$stdin reads are difficult to interrupt.

jordansissel commented 9 years ago

I can't seem to get $stdin to interrupt a read after being closed (closed from a separate thread). Under MRI, this works fine, but under JRuby 1.7.16 (and 1.7.13) it does not.

Basically, I have a program with two threads. One interrupts another. In this case, one thread is blocked reading from stdin and the other is attempting to interrupt that read. I can't figure out how to do this in JRuby, but was able to easily under MRI and this seems like a bug.

More specifically, this is for Logstash. Logstash has an input plugin that reads from stdin and needs to be, in some way, interrupted in order to perform a clean shutdown of the program. To date, I have found no way to do this with any combination of IO read, select, close methods and also any Thread#raise, java.lang.Thread.interrupt, etc. Bug? Feature? Not sure!

I've got no success here. Any thoughts?

I haven't tried java nio on stdin yet, nor System.stdin, nor having a special thread read from stdin and feed a queue read by the reader thread (so I can interrupt the 'reader thread' and ignore stdin's failure to quit)

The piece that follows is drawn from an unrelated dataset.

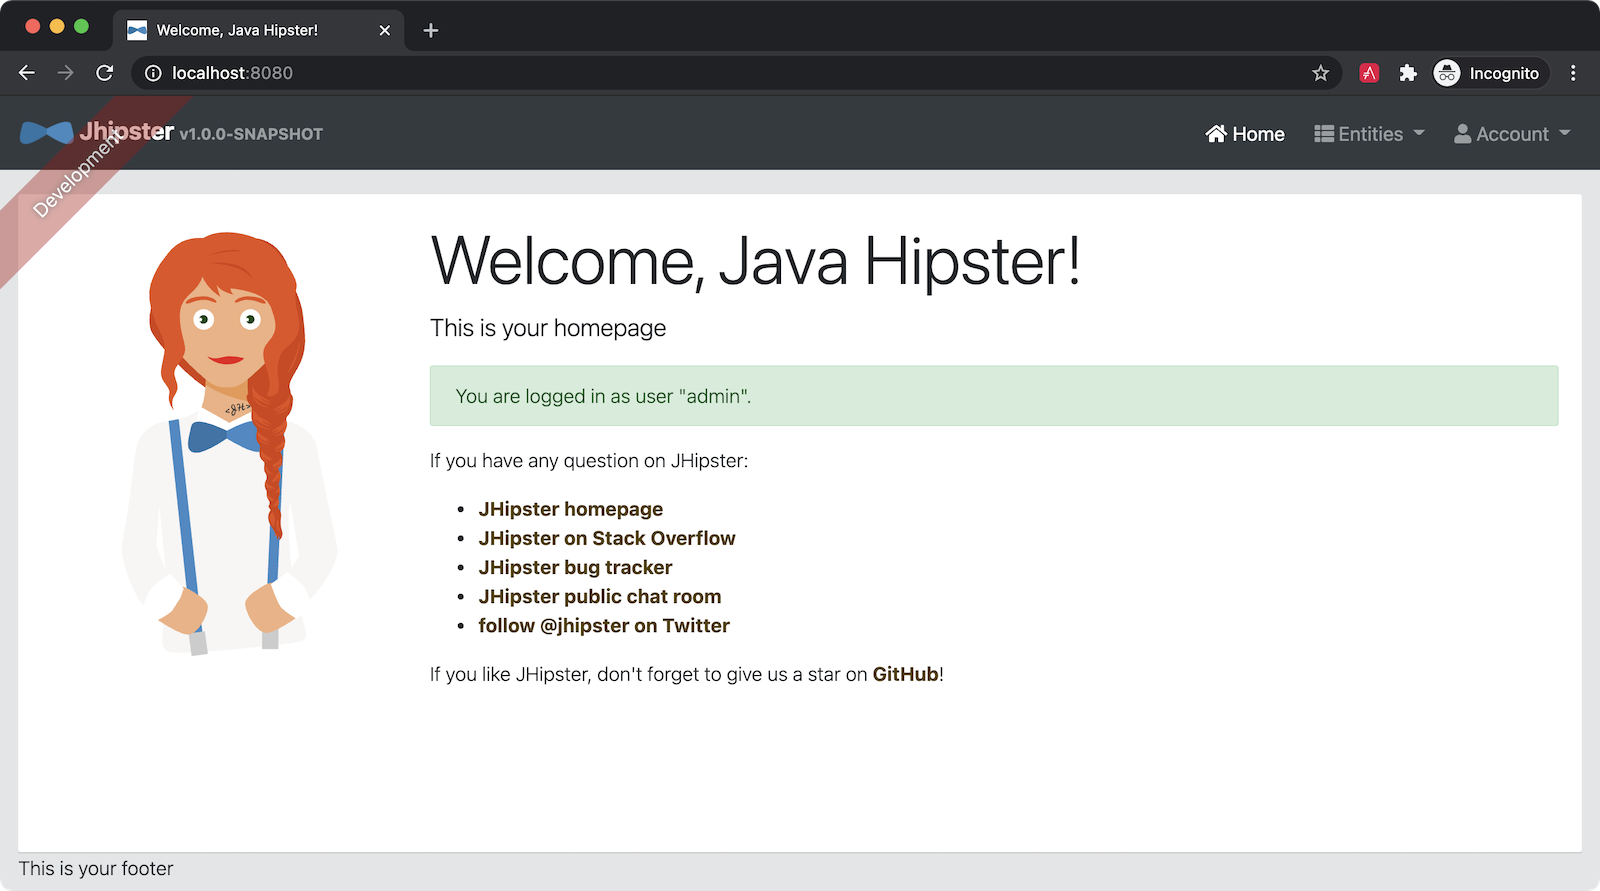Viewport: 1600px width, 891px height.
Task: Expand the Entities dropdown menu
Action: click(x=1369, y=134)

Here's what I tried w/ reproducing ruby invocations:

Strategy: IO#read(1) and IO#close

# Ruby 2.1.2; 
% rvm 2.1.2 do ruby -e 't = Thread.new do p "#{RUBY_ENGINE} #{RUBY_VERSION}" => begin $stdin.read(1); rescue => e; e; end; end; sleep 1; $stdin.close; t.join'
{"ruby 2.1.2"=>#<IOError: stream closed>}

# JRuby 1.7.16
% rvm 1.7.16 do ruby -e 't = Thread.new do p "#{RUBY_ENGINE} #{RUBY_VERSION}" => begin $stdin.read(1); rescue => e; e; end; end; sleep 1; $stdin.close; t.join'
< mental timeout after 20 seconds I assumed this was unsuccessful >

I don't know what I expected (a blocked buffered read via IO#read was interrupted under MRI but not JRuby)

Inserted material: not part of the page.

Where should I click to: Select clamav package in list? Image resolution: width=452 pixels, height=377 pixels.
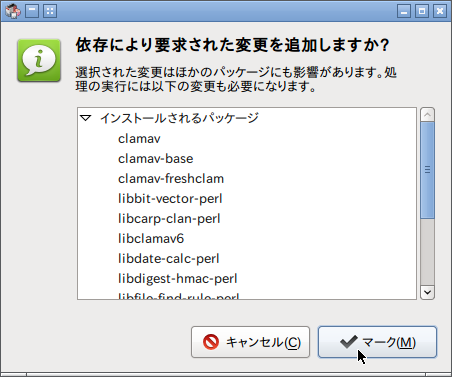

Strategy: IO::select loop + IO#close

# MRI 2.1.2
% rvm 2.1.2 do ruby -e 't = Thread.new do p "#{RUBY_ENGINE} #{RUBY_VERSION}" => begin 3.times { p :select => IO::select([$stdin], nil, [$stdin], 1) } ; rescue => e; e; end; end; sleep 1; $stdin.close; t.join'
{:select=>nil}
{"ruby 2.1.2"=>#<IOError: closed stream>}

# JRuby 1.7.16
% rvm 1.7.16 do ruby -e 't = Thread.new do p "#{RUBY_ENGINE} #{RUBY_VERSION}" => begin 3.times { p :select => IO::select([$stdin], nil, [$stdin], 1) } ; rescue => e; e; end; end; sleep 1; $stdin.close; t.join'
{:select=>[[#<IO:fd 0>], [], []]}
{:select=>[[#<IO:fd 0>], [], []]}
{:select=>[[#<IO:fd 0>], [], []]}
{"jruby 1.9.3"=>3}

MRI behaves correctly if we assume a close() on an fd doesn't interrupt a select() nor makes it immediately available for reading.

JRuby asserts incorrectly that $stdin is always ready for reading.

Strategy: IO#read + Thread#raise

% rvm 2.1.2 do ruby -e 't = Thread.new do p :read => begin $stdin.read(1); rescue => e; e; end; end; sleep 1; t.raise "please stop"; t.join'
{:read=>#<RuntimeError: please stop>}

% rvm 1.7.16 do ruby -e 't = Thread.new do p :read => begin $stdin.sysread(1); rescue => e; e; end; end; sleep 1; t.raise "please stop"; t.join'
< after 10 seconds I stopped waiting and killed this test >

MRI seems to allow reads to be interrupted via Thread#raise, but JRuby does not. I would propose that Thread#raise is probably not the best way to signal such an interrupt.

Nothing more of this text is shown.